Even during the exhumation of Mercy and her sister and mother, tuberculosis was being effectively treated. During the eighteenth and nineteenth centuries, as many as one out of three people died from the disease, especially in remote rural areas where, as Dr. Bowditch concluded, the climate was damp and ripe for the spread of the horrible infection. This, however, would change with the twentieth-century discoveries that medical science developed in regard to the treatment of tuberculosis.
By 1895, Wilhelm Konrad Von Roentgen had discovered a radiation treatment that could monitor a patient’s progress, either positive or negative. This was another major step in the fight against the dreaded disease. The National Tuberculosis Association was formed in 1904 to promote more awareness, encourage prevention and work toward a cure for TB. The society later changed its name to the American Lung Association. The first somewhat successful vaccine for TB was the BCG vaccine (Bacillus Calmette-Guerin) named after Albert Calmette and Camille Guerin, who worked on the vaccine. It was first used on humans in 1921.
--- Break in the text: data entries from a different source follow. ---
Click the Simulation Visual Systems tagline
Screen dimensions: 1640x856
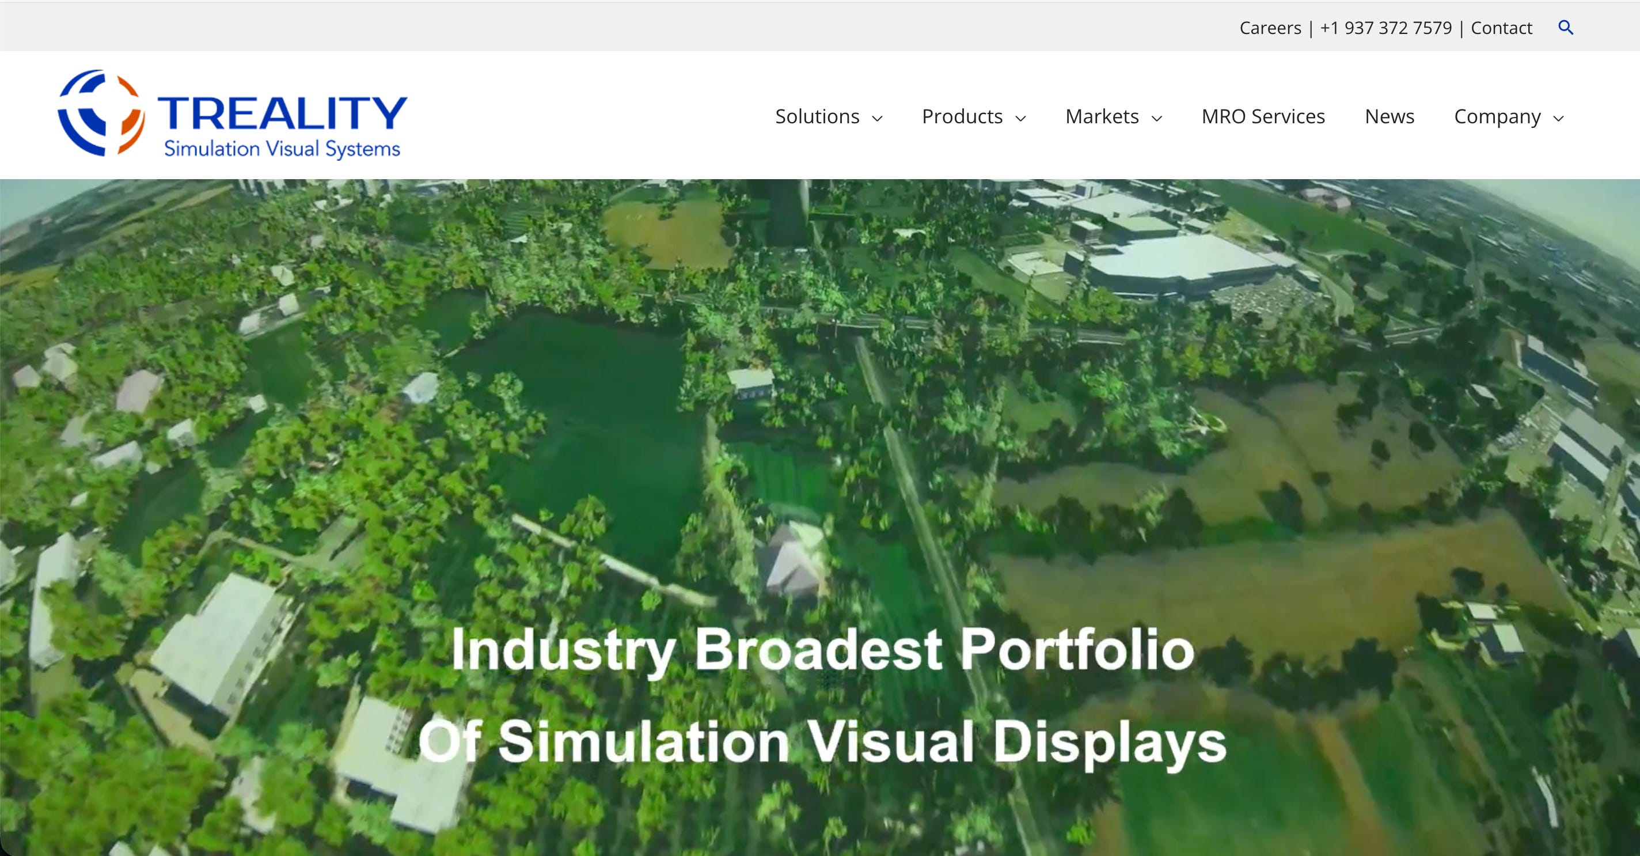[x=282, y=149]
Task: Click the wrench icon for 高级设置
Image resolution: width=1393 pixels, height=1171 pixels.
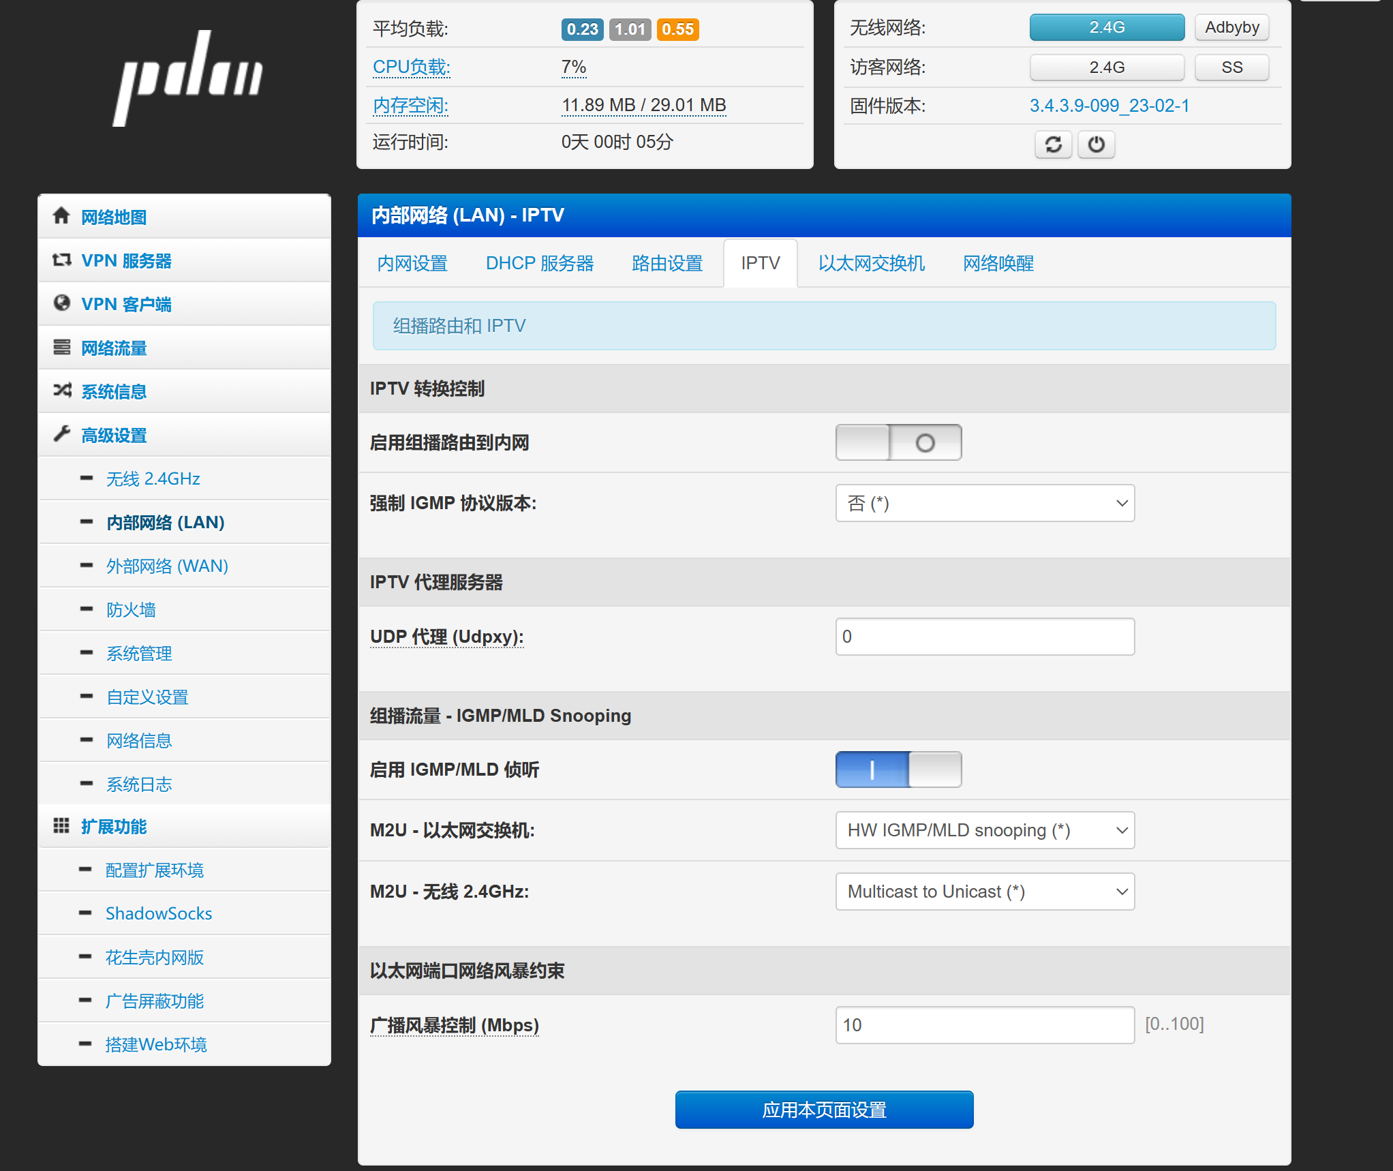Action: (61, 434)
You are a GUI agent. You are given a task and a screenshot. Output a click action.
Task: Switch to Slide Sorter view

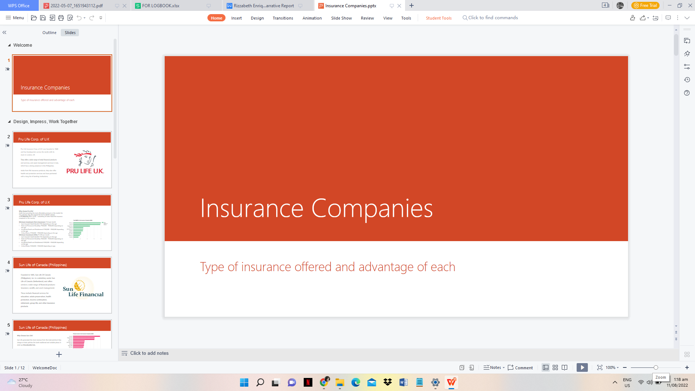[x=555, y=367]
Sanatoriums and special hospitals were set up to isolate TB patients. These places, despite the ongoing advances in the treatment of TB, still thrived, and the death rate in some cases was devastating. In Burrillville, Rhode Island, there sits the remains of a small village in the middle of the woods that was erected for the purpose of isolating TB patients from the populace. They could live normal lives among themselves and be treated, yet they were far enough from the main population so as to not infect others.
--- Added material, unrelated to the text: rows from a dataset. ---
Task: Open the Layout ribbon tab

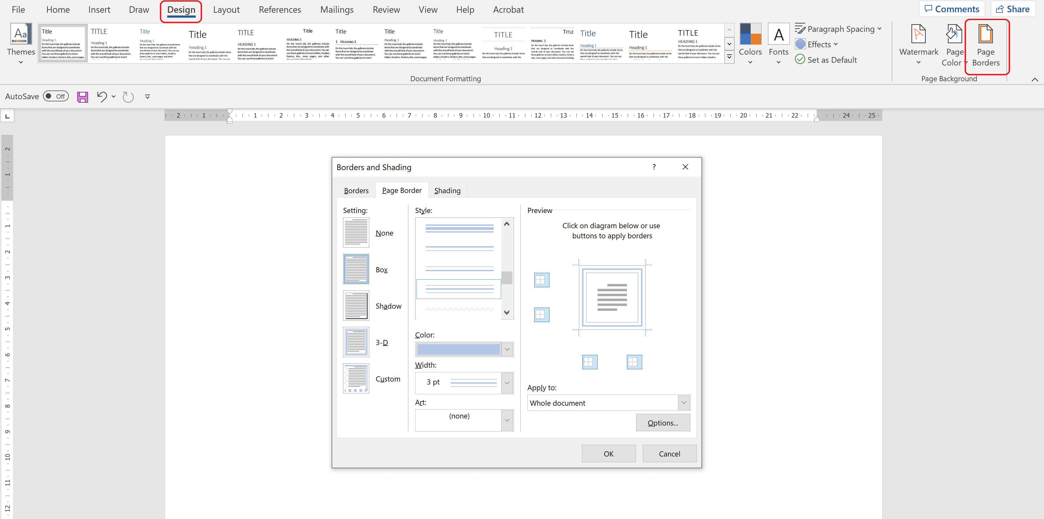Action: pos(226,10)
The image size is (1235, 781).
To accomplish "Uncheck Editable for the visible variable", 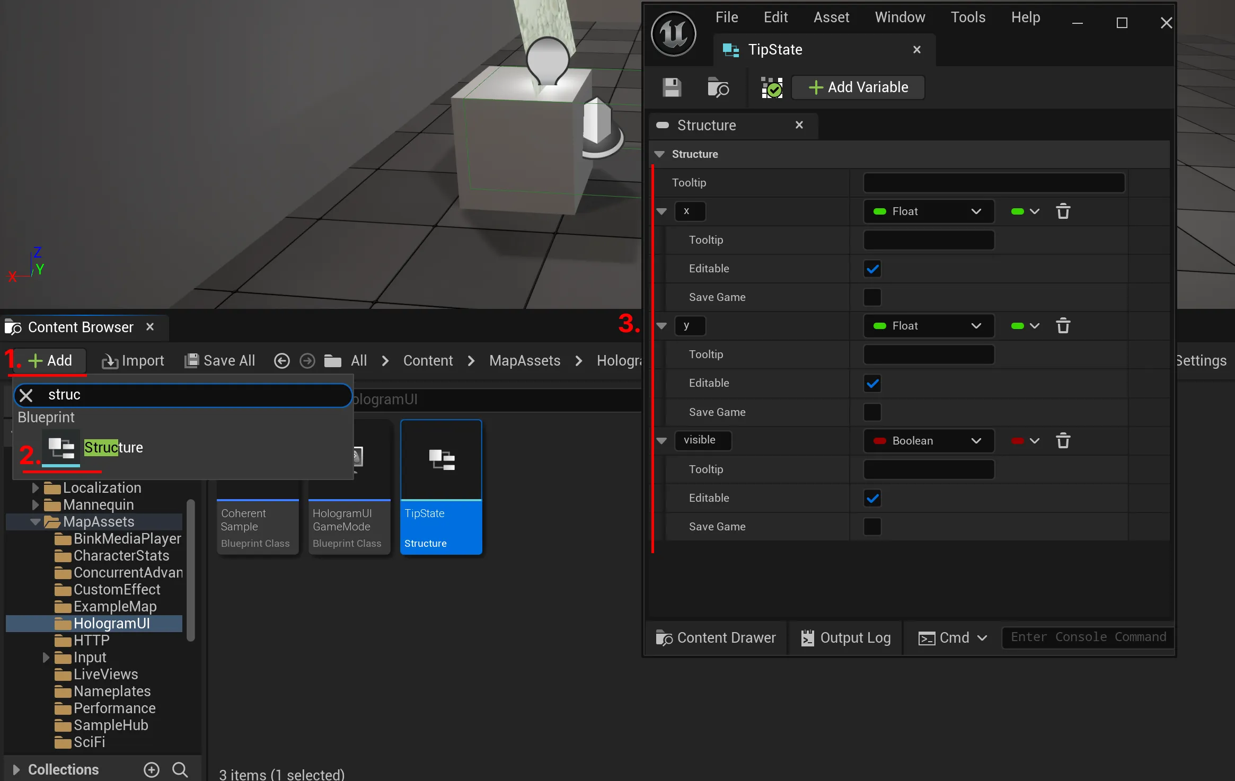I will pyautogui.click(x=872, y=498).
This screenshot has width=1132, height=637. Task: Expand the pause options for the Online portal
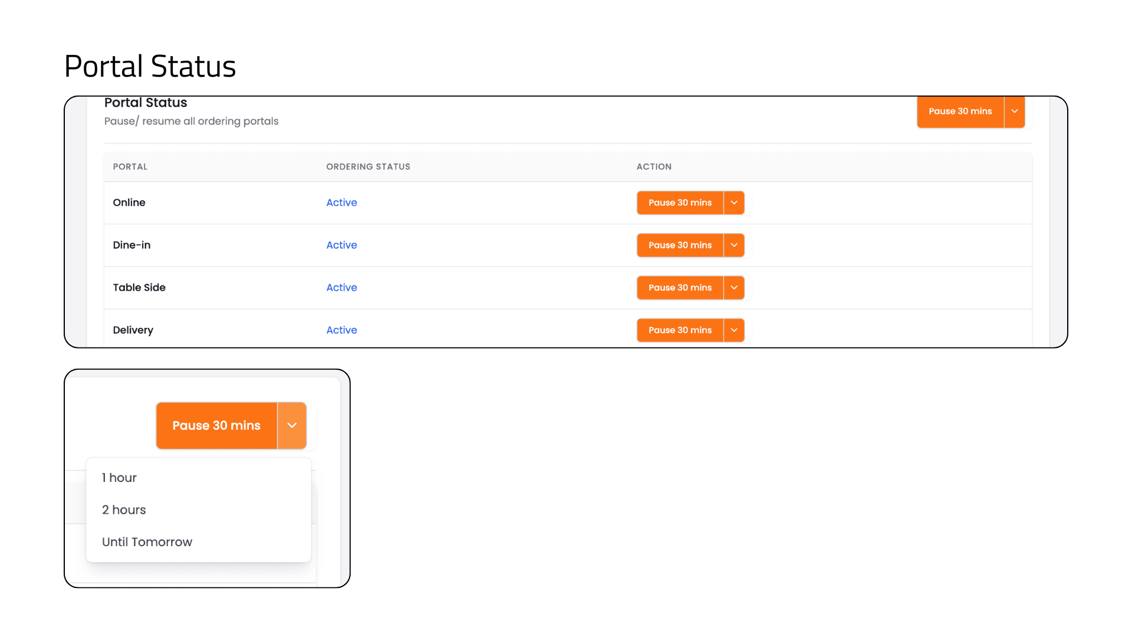734,202
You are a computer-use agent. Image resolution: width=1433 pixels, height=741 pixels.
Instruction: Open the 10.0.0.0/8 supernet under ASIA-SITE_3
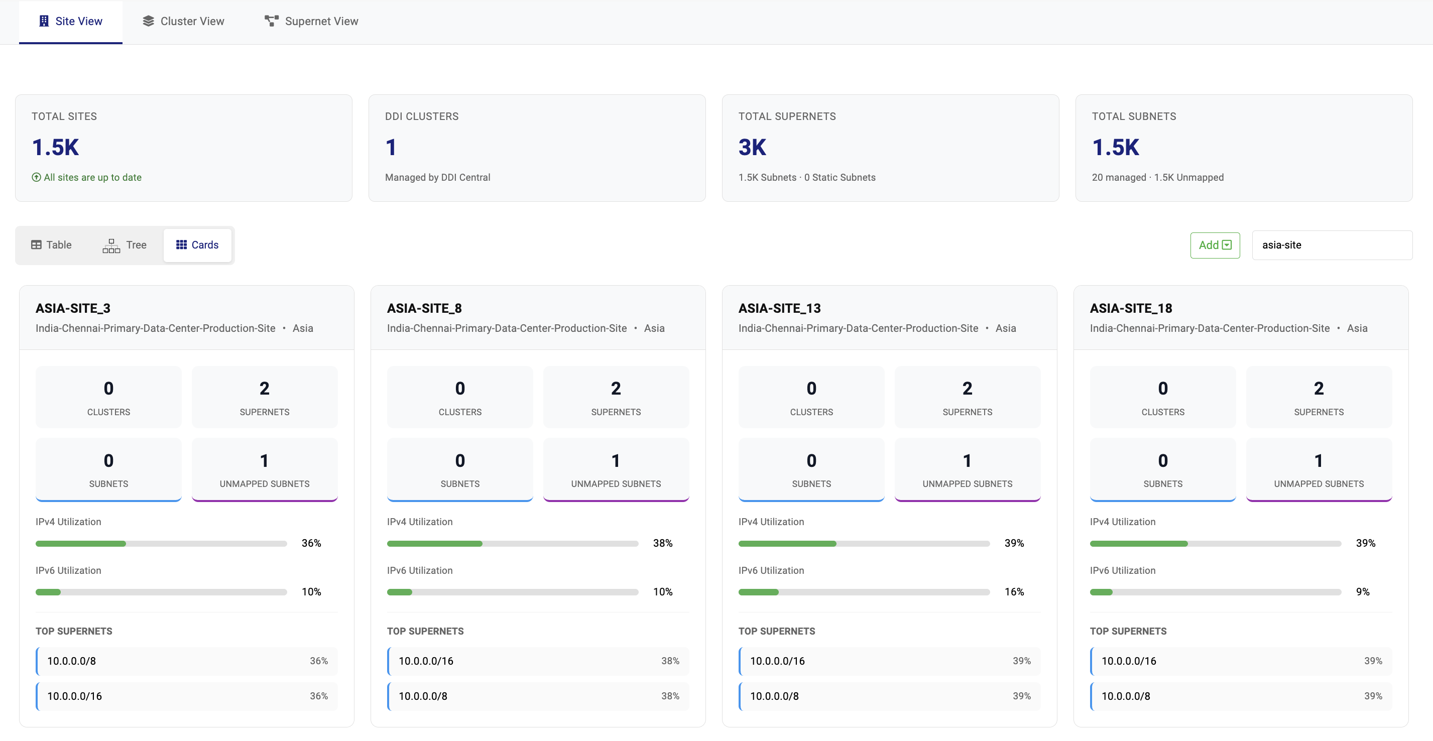(185, 661)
Around World War II, chemotherapy was discovered and became a major victory in the battle against tuberculosis. In 1914, Selman Waksman began research on an antibiotic for tuberculosis. His unending pursuit finally paid off in 1943, when he found that the antibiotic streptomycin not only stopped the spread of the mycobacterium tuberculosis but also caused the existing bacteria to recede from the patient. The remedy was first administered on November 20, 1944, with great success.
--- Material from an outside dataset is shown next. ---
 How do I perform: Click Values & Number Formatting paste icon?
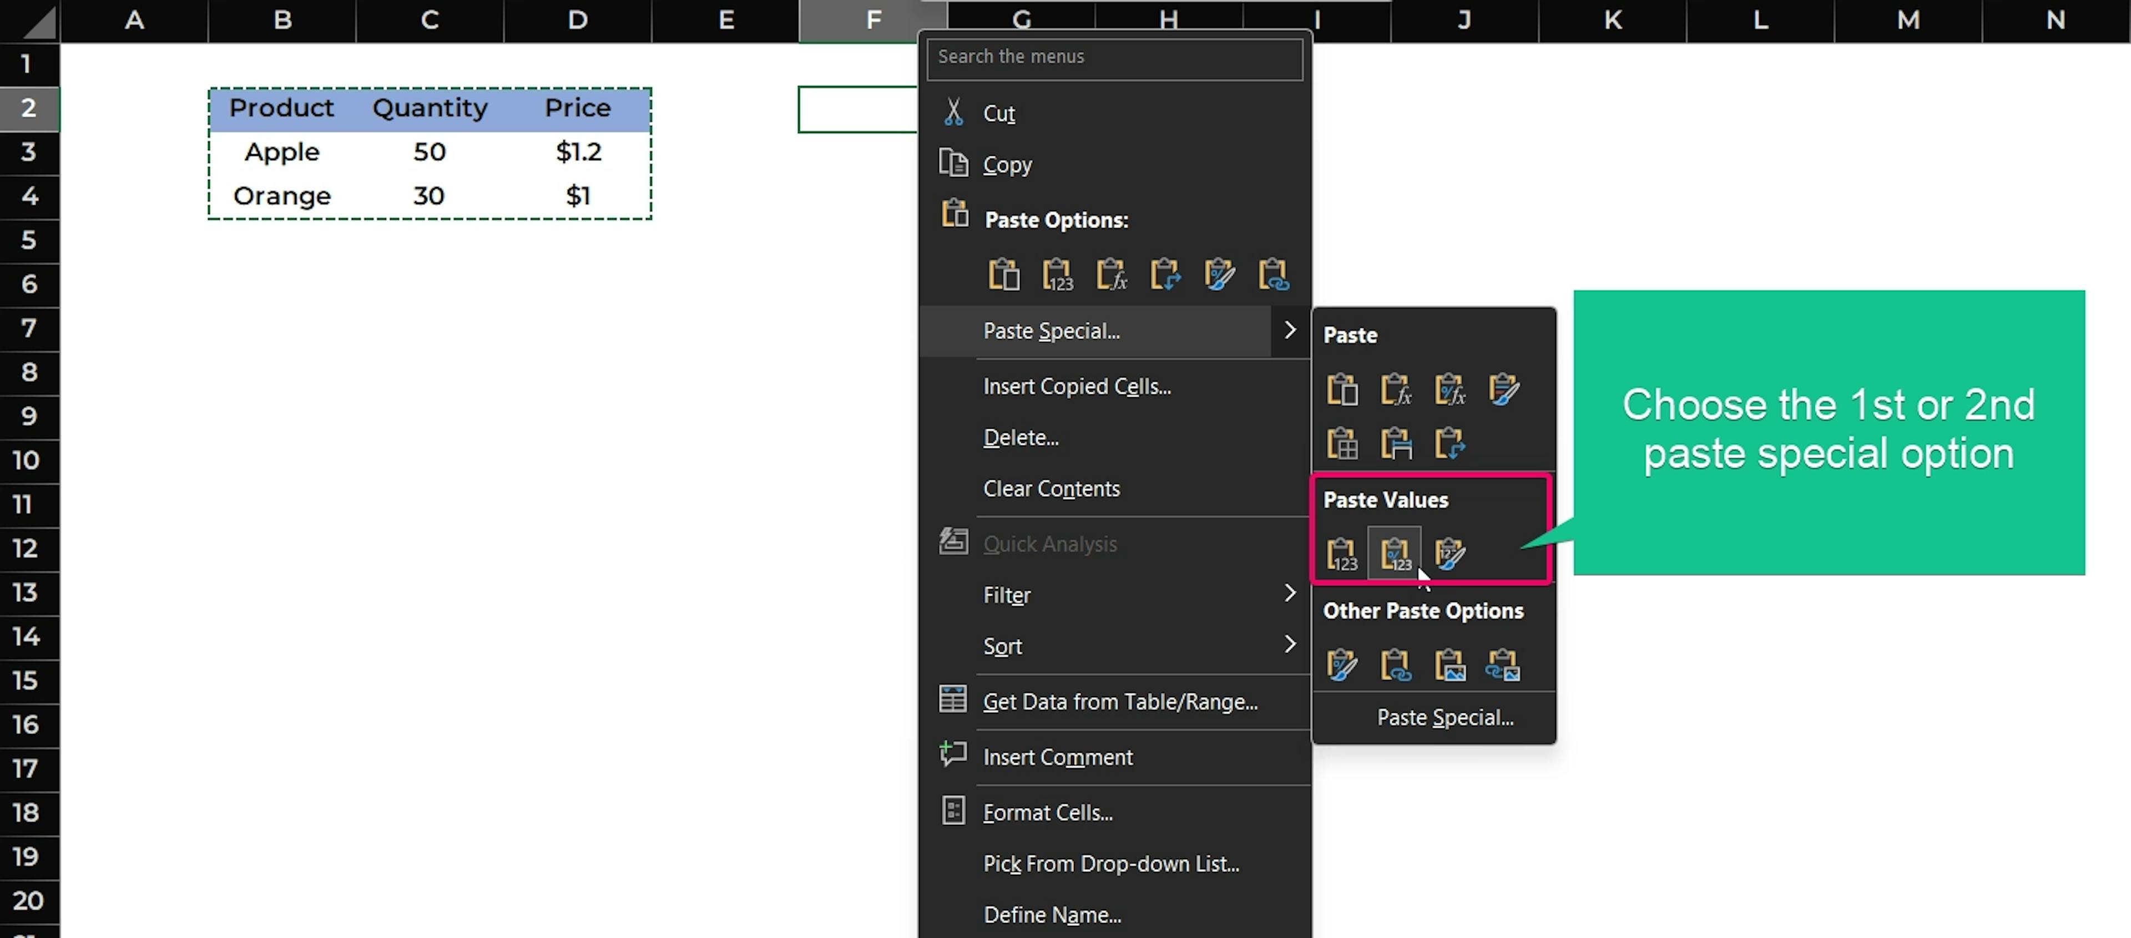click(1395, 553)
Other antibiotics and treatments emerged in seemingly rapid succession. By 1952, isoniazid was on the market as an oral antibiotic for TB. In the 1970s, rifampin was a new drug that made the recovery period of TB patients shorter. These medical wonders drastically reduced the number of TB patients, until the 1980s, when a drug-resistant strain of TB, called multi–drug resistant TB, began to emerge. Although not as widespread as in the past, the disease is still being diagnosed and treated. Most of the serious cases are in developing countries. One must consider that the United States, during the eighteenth and nineteenth centuries, was also a developing country.
Today, millions of people are treated for TB successfully, and the medical field continues to make advances that hopefully will someday turn tuberculosis, like the New England vampire, into a legend of the past.